さりとて、「一口サイズに切った食材を串に刺して調理するもののなかで汝なにをこれ好むか」とな言われても、なんかさあ。くどい。質問が。しかも「おでんの牛すじかな〜」とか言う奴が出てくるでしょ。今その話してねーから! おでんの牛すじは好きだけどそれは好きなおでんのタネは何? の時にする話だろうが、なにもわかってねーなおめーは、そういうとこだぞカクヨム。
いや俺も代替案はないではないんですよ。「串鳥で好きなのはなに?」これはわりに良い質問だと思うんですね。まああそこは基本串で焼いた今俺らが問いただしたいそのそれがメインで出てくるじゃあないですか。
ただ懸念はないでもない。

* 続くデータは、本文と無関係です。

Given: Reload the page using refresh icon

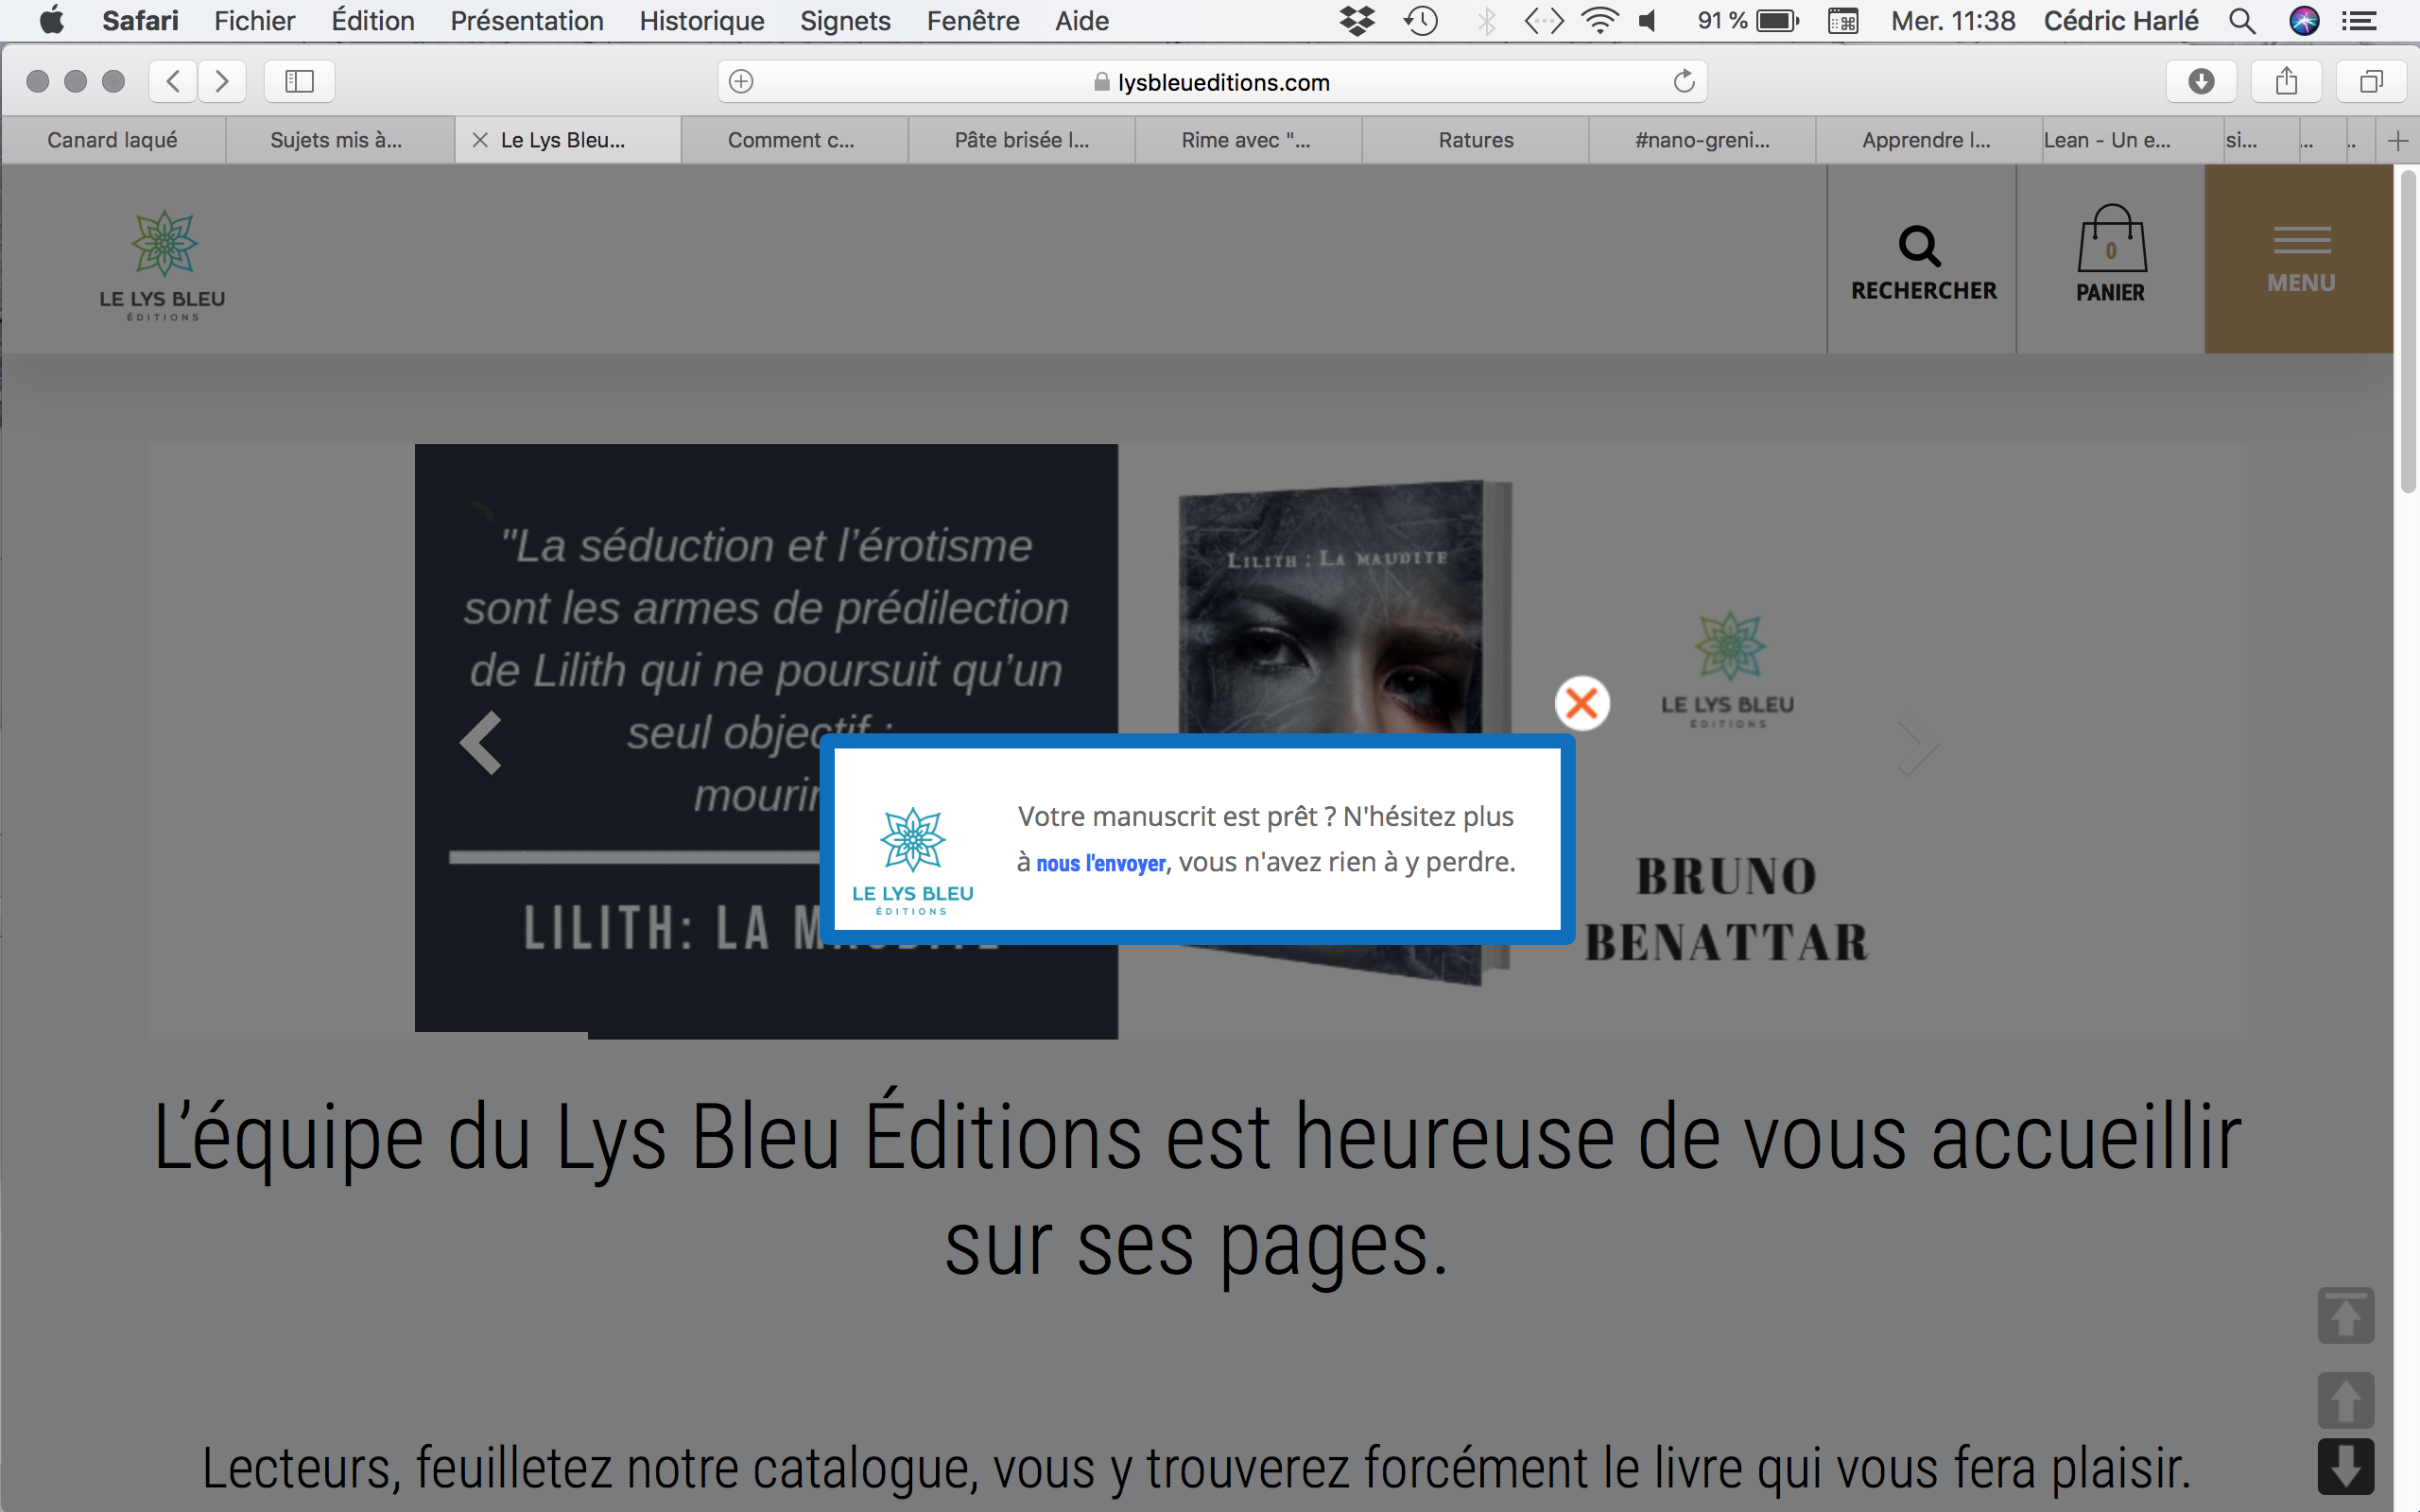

「あのお通しで出てくるスープかな〜」とかいのいちで言い出す奴が出てくる可能性がある。あのな! それはなぁ! 「やっぱモモでしょ、しかも塩」「いやいや、通はししとうだよ、アレのたまに入ってる辛い奴がうまいんだよなぁ」「いや俺はシイタケも好きなんだよ」「わかるわー、なんか家で焼くのと違う気がするよね」「いやいやお前ら大人ぶりやがって、ほんとはつくねが好きなんだろ?」「うわーすいません、つくねは好きですー」くらいまでやってから、「いや実はさ、串鳥のお通しのスープが結構好きなんだよね」であって、最初にそれを言うのはなにもわかってないんですよ。
とこのように考えると、やっぱこの質問が究極に聞きたいところをぱっきり区切って聞いてることがわかるわけですよ。「焼き鳥で好きなネタなんですか?」って。他に聞きようがない。考えてみるまでもなく、函館の焼き鳥弁当は豚串ですから、焼き鳥の中に豚串がカテゴライズされるのはこれ当然というか自明と言っても良いわけで、質問はなに一つ間違ってない。
すげーなーと思ったんですよね。月見つくねが好きです。